Au cours de la deuxième phase de l’étude, les chercheurs ont tenté de déterminer si les données d’entraînement pouvaient influencer les préjugés politiques au moment d’affiner les modèles. Pour ce faire, Park a expliqué que son équipe a entraîné deux vieux modèles, notamment GPT-2 d’OpenAI et RoBERTa de Meta, « sur des ensembles de données constitués de médias d’information et de données de médias sociaux provenant de sources de droite et de gauche ». Les chercheurs ont ainsi pu constater que cette approche a confirmé leur hypothèse. En effet, les résultats montrent que les données d’entraînement ont renforcé les préjugés des modèles de langage.
Au cours de la dernière étape, ils ont mesuré la façon dont les tendances politiques des modèles d’IA affectaient les types de contenu répertoriés comme discours haineux ou désinformation par ces modèles. L’analyse a mis en exergue le fait que d’un côté, les modèles qui ont été formés à partir des données de gauche étaient sensibles aux discours et commentaires haineux visant les minorités religieuses, ethniques et sexuelles aux États-Unis.
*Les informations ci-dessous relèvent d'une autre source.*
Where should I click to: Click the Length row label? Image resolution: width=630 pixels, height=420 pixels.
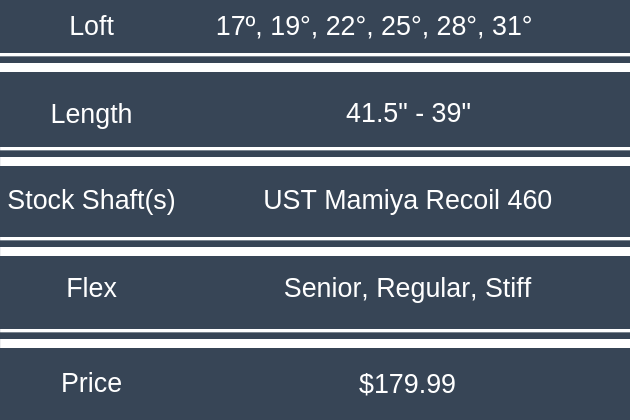(91, 114)
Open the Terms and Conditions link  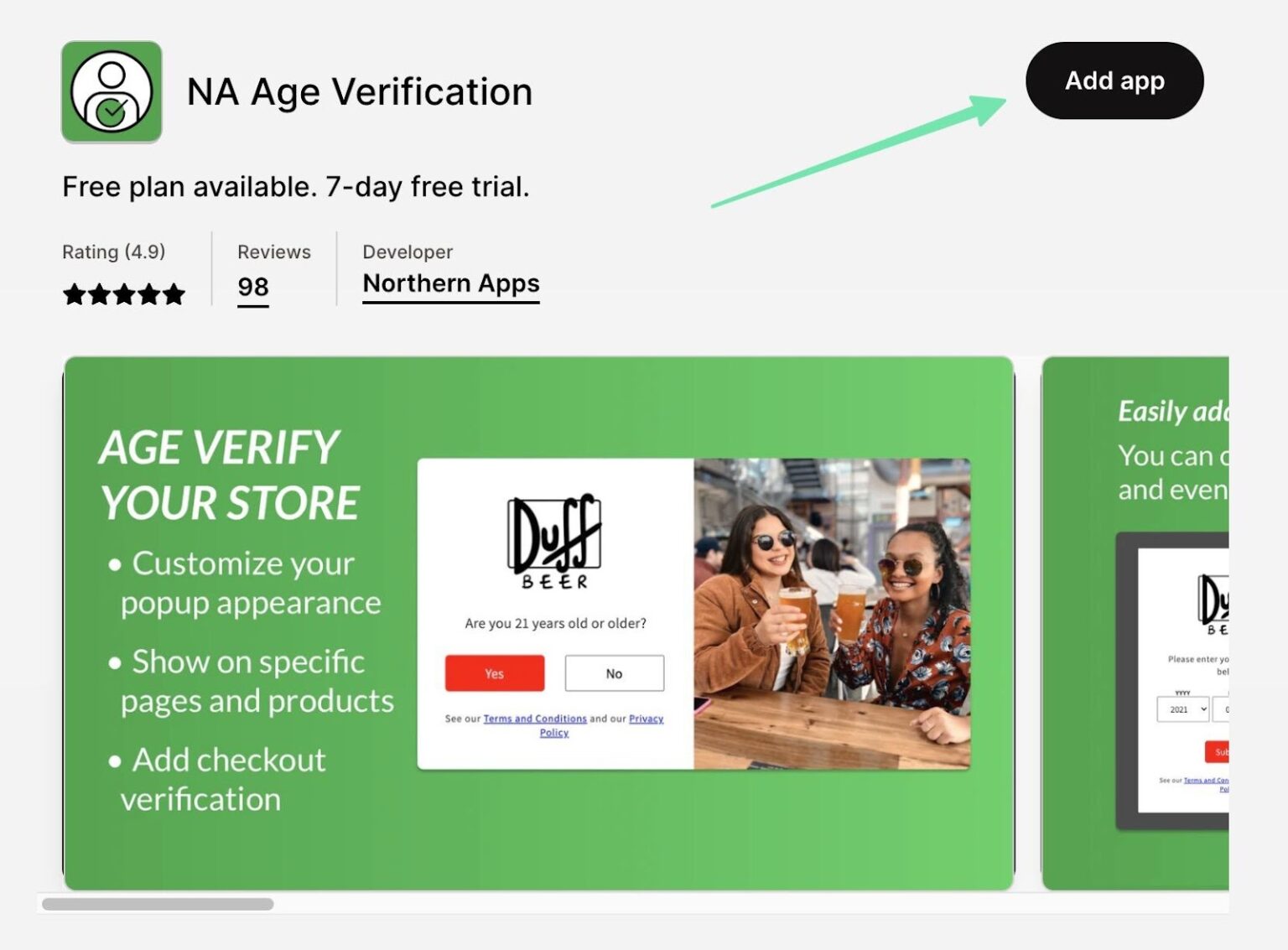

D’un autre côté, les modèles formés à partir des données de droite étaient plus sensibles aux discours haineux visant les chrétiens.
Les chercheurs admettent que les essais qu’ils ont réalisés ne suffisent pas à mesurer l’ampleur de l’influence des préjugés et nuances politiques des modèles d’IA. Quoi qu’il en soit, ils tirent la sonnette d’alarme sur le fait que les entreprises doivent prendre conscience de ce risque lorsqu’elles intègrent l’IA générative à leurs produits. « Il n’y a pas d’équité sans prise de conscience », avance Park.
Autres risques à considérer
Outre les préjugés politiques, la base de données AI Risk Repository souligne également que la robustesse des systèmes d’IA ainsi que la protection de la vie privée représentent 76 % et 61 %, respectivement, des risques liés aux modèles de langage. « Ce que dit notre base de données, c’est que l’éventail des risques est considérable et qu’ils ne peuvent pas tous être contrôlés à l’avance », explique Neil Thompson, directeur de MIT FutureTech et l’un des créateurs de la base de données.
Cependant, même avec cette nouvelle base de données, il reste encore difficile d’identifier les risques liés à l’IA dont il faut le plus s’inquiéter. Toutefois, d’après ses créateurs, l’AI Risk Repository ouvre la voie à de futures recherches axées notamment sur les risques qui ne font pas l’objet de recherches suffisantes. « Ce qui nous préoccupe le plus, c’est de savoir s’il y a des lacunes », conclut Thompson.